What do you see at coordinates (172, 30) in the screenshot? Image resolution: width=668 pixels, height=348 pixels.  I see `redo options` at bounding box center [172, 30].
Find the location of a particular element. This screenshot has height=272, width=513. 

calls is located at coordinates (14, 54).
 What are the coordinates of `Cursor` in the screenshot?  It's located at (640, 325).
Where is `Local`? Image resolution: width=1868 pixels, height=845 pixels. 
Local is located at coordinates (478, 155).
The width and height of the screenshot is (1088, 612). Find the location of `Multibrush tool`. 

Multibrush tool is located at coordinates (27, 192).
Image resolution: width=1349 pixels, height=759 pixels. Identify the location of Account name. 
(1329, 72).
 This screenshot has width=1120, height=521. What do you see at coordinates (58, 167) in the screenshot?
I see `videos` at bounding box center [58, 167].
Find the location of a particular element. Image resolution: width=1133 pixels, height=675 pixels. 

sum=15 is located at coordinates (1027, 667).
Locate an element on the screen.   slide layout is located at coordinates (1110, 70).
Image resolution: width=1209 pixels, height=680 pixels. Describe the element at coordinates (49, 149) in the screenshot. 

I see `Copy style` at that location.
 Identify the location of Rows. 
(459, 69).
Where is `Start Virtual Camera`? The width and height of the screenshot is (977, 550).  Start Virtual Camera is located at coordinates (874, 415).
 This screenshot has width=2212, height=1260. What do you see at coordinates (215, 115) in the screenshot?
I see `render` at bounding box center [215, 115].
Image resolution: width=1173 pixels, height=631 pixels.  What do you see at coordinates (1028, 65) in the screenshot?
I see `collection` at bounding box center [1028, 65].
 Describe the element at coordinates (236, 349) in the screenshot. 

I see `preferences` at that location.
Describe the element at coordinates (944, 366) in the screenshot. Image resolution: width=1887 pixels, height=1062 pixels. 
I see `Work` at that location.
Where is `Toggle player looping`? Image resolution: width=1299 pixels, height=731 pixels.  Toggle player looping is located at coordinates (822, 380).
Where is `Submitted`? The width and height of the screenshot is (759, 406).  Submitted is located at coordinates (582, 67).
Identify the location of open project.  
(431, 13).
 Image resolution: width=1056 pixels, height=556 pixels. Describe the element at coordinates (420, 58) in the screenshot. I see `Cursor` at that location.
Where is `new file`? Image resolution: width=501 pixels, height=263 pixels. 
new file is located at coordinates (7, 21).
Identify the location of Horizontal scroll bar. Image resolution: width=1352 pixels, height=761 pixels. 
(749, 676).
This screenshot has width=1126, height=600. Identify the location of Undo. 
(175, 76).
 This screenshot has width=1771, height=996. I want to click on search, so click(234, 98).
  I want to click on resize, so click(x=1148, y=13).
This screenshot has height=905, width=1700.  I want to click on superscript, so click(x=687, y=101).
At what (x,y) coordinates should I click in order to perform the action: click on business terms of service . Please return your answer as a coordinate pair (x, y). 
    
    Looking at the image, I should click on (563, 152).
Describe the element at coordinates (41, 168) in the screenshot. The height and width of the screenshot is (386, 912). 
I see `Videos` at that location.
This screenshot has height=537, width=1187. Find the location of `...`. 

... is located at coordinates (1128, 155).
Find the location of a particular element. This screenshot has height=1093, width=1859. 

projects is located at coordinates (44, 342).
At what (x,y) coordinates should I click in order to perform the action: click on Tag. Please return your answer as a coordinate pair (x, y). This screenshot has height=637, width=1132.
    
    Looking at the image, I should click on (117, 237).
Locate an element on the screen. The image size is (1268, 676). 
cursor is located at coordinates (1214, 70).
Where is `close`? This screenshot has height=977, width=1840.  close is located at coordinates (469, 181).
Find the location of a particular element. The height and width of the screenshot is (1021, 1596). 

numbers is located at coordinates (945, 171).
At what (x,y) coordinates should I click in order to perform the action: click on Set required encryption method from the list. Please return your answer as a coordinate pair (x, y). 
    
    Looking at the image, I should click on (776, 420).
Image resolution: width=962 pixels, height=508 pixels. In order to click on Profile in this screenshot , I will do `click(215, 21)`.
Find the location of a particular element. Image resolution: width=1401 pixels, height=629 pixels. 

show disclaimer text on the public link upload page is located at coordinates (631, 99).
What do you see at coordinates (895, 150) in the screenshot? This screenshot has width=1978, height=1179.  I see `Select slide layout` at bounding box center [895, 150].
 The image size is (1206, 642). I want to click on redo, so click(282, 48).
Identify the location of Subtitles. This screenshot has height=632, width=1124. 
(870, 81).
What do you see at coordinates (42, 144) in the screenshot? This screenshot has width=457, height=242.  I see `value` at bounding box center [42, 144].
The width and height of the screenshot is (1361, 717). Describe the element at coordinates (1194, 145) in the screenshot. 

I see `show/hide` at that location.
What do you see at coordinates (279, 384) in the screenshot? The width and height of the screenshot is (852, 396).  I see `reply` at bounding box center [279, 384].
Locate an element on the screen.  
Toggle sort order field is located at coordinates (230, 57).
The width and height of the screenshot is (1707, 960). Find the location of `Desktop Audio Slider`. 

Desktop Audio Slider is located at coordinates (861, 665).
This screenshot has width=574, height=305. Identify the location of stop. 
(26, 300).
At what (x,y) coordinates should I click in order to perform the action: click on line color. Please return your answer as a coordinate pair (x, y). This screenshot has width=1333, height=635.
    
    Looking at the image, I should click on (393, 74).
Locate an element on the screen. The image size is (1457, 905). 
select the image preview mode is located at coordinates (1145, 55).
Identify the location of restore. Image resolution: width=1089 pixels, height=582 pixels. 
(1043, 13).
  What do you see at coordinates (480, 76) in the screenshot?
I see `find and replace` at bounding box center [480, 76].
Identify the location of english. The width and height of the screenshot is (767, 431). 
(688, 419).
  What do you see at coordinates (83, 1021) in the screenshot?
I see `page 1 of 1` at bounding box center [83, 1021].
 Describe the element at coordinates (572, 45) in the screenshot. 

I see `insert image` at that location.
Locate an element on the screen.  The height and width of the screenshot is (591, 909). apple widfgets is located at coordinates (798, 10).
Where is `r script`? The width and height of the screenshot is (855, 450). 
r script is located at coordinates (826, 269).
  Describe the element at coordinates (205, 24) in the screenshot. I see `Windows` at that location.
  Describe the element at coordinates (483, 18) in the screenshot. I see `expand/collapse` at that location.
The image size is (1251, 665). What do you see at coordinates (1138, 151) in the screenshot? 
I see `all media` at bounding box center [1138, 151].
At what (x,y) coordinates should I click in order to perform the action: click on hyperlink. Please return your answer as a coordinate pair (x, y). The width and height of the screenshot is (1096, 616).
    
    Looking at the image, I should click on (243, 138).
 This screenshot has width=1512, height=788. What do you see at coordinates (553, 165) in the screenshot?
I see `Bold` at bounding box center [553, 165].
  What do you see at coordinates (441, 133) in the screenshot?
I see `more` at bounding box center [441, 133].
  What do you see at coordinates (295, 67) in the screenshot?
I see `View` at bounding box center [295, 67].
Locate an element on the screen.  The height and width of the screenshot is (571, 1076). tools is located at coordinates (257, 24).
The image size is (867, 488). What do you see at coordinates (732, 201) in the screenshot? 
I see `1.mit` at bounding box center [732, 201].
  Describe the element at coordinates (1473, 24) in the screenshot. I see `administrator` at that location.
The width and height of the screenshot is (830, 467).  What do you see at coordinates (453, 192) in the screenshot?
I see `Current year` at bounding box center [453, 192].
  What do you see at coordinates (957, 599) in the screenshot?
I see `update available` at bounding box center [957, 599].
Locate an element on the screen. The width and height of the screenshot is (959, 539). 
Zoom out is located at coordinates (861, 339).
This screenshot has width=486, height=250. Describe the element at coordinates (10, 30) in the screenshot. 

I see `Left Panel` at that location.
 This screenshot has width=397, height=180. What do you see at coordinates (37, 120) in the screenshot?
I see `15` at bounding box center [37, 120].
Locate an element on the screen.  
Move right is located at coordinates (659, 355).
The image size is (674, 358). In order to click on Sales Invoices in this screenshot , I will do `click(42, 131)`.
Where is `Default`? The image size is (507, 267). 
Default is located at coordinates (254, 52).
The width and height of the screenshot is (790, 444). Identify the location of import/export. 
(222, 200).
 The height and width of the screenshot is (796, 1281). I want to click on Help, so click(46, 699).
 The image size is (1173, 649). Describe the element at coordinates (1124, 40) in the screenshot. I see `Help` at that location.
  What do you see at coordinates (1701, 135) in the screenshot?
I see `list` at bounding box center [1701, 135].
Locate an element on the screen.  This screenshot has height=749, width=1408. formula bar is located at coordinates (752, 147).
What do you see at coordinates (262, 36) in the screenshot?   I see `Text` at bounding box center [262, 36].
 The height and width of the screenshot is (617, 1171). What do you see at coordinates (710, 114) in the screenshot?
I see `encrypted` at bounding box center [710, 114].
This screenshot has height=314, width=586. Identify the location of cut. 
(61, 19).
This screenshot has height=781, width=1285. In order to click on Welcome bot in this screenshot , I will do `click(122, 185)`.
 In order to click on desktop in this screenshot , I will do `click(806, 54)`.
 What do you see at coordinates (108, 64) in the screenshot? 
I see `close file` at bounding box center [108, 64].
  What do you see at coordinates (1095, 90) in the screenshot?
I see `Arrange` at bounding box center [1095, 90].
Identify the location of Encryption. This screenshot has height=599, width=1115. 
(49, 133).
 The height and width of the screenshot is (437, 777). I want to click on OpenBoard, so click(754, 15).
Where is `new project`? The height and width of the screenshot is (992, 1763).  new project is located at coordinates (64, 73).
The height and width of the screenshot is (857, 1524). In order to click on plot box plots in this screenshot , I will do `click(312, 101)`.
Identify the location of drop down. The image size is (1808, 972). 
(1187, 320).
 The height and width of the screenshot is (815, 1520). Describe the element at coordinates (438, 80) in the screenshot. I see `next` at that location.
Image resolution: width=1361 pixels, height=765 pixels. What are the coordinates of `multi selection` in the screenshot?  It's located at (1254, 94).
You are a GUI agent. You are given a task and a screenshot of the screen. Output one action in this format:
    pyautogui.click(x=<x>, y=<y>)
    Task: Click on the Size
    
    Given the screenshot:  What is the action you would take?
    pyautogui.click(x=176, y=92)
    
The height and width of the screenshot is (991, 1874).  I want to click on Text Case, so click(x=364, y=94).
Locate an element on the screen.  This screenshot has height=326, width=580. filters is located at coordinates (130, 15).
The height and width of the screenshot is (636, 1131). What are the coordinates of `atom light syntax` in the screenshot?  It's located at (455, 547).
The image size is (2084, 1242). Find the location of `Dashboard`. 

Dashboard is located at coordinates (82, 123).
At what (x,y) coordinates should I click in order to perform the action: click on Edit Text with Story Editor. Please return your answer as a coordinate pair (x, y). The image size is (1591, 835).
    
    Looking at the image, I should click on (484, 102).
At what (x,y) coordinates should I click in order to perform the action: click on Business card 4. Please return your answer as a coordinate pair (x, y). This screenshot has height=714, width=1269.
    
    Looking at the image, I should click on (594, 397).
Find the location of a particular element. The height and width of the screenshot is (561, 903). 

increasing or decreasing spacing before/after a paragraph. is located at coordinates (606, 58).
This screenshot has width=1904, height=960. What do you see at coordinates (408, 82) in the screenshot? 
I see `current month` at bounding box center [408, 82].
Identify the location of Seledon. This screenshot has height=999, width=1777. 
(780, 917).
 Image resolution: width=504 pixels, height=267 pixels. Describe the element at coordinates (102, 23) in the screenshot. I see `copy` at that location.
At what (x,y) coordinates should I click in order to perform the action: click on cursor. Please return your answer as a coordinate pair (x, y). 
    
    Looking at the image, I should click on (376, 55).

......

Convert the records above, from the line containing "is (1591, 835)." through the last line of the records, inclusive, into a Markdown table with the columns Row and Line, omitting blank lines.

| Row | Line |
|---|---|
| 1 | At what (x,y) coordinates should I click in order to perform the action: click on Edit Text with Story Editor. Please return your answer as a coordinate pair (x, y). The image size is (1591, 835). |
| 2 |     Looking at the image, I should click on (484, 102). |
| 3 | At what (x,y) coordinates should I click in order to perform the action: click on Business card 4. Please return your answer as a coordinate pair (x, y). This screenshot has height=714, width=1269. |
| 4 |     Looking at the image, I should click on (594, 397). |
| 5 | Find the location of a particular element. The height and width of the screenshot is (561, 903).  |
| 6 | increasing or decreasing spacing before/after a paragraph. is located at coordinates (606, 58). |
| 7 | This screenshot has width=1904, height=960. What do you see at coordinates (408, 82) in the screenshot?  |
| 8 | I see `current month` at bounding box center [408, 82]. |
| 9 | Identify the location of Seledon. This screenshot has height=999, width=1777.  |
| 10 | (780, 917). |
| 11 |  Image resolution: width=504 pixels, height=267 pixels. Describe the element at coordinates (102, 23) in the screenshot. I see `copy` at that location. |
| 12 | At what (x,y) coordinates should I click in order to perform the action: click on cursor. Please return your answer as a coordinate pair (x, y).  |
| 13 |     Looking at the image, I should click on (376, 55). |